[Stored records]
* * * *

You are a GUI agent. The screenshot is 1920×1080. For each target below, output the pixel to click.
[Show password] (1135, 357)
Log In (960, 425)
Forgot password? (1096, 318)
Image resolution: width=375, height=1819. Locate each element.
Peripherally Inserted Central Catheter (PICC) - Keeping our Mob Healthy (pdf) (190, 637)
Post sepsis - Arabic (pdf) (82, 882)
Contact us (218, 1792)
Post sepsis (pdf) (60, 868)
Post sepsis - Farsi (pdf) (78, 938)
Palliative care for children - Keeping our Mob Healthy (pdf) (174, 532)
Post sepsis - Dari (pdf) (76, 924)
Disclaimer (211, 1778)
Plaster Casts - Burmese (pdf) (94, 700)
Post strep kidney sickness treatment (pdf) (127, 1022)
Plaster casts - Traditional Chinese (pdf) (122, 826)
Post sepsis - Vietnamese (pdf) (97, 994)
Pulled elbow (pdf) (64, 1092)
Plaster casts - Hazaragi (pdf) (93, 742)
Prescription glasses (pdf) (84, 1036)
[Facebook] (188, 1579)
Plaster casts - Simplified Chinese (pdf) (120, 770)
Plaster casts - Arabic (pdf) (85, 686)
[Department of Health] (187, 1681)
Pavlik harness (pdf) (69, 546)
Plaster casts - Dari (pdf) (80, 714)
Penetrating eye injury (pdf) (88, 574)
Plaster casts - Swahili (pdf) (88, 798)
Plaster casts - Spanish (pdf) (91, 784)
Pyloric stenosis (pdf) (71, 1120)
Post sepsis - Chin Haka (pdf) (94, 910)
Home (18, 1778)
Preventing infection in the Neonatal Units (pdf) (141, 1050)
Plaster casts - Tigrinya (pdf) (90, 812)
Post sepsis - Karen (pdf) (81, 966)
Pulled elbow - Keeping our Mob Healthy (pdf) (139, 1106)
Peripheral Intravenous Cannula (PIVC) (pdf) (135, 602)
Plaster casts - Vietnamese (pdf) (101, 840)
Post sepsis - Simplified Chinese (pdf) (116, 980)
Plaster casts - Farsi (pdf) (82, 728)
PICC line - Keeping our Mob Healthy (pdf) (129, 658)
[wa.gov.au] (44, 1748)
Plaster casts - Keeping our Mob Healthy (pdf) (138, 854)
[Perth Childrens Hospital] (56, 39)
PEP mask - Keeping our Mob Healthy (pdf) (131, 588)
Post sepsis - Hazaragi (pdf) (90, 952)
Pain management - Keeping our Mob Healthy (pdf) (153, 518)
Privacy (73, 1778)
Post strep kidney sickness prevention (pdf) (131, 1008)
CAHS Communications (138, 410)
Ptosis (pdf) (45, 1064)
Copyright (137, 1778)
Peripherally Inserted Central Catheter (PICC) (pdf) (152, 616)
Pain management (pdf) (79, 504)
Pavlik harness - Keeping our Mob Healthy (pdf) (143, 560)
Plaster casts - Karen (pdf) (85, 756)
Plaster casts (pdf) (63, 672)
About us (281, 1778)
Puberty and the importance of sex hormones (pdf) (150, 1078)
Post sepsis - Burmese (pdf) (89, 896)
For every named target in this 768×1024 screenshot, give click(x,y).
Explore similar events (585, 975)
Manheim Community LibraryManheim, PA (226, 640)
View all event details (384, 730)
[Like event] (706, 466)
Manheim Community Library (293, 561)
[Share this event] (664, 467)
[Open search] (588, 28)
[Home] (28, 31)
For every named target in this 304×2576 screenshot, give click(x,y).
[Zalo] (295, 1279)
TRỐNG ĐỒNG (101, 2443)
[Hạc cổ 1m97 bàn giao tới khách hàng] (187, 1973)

* * * *

## The task
Give back, word for word, the lines of the records that run from the one holding "Peripherally Inserted Central Catheter (PICC) (pdf)" to the very last.

## Finished exercise
Peripherally Inserted Central Catheter (PICC) (pdf) (152, 616)
Pain management (pdf) (79, 504)
Pavlik harness - Keeping our Mob Healthy (pdf) (143, 560)
Plaster casts - Karen (pdf) (85, 756)
Plaster casts (pdf) (63, 672)
About us (281, 1778)
Puberty and the importance of sex hormones (pdf) (150, 1078)
Post sepsis - Burmese (pdf) (89, 896)
For every named target in this 768×1024 screenshot, give click(x,y).
Explore similar events (585, 975)
Manheim Community LibraryManheim, PA (226, 640)
View all event details (384, 730)
[Like event] (706, 466)
Manheim Community Library (293, 561)
[Share this event] (664, 467)
[Open search] (588, 28)
[Home] (28, 31)
For every named target in this 304×2576 screenshot, give click(x,y).
[Zalo] (295, 1279)
TRỐNG ĐỒNG (101, 2443)
[Hạc cổ 1m97 bàn giao tới khách hàng] (187, 1973)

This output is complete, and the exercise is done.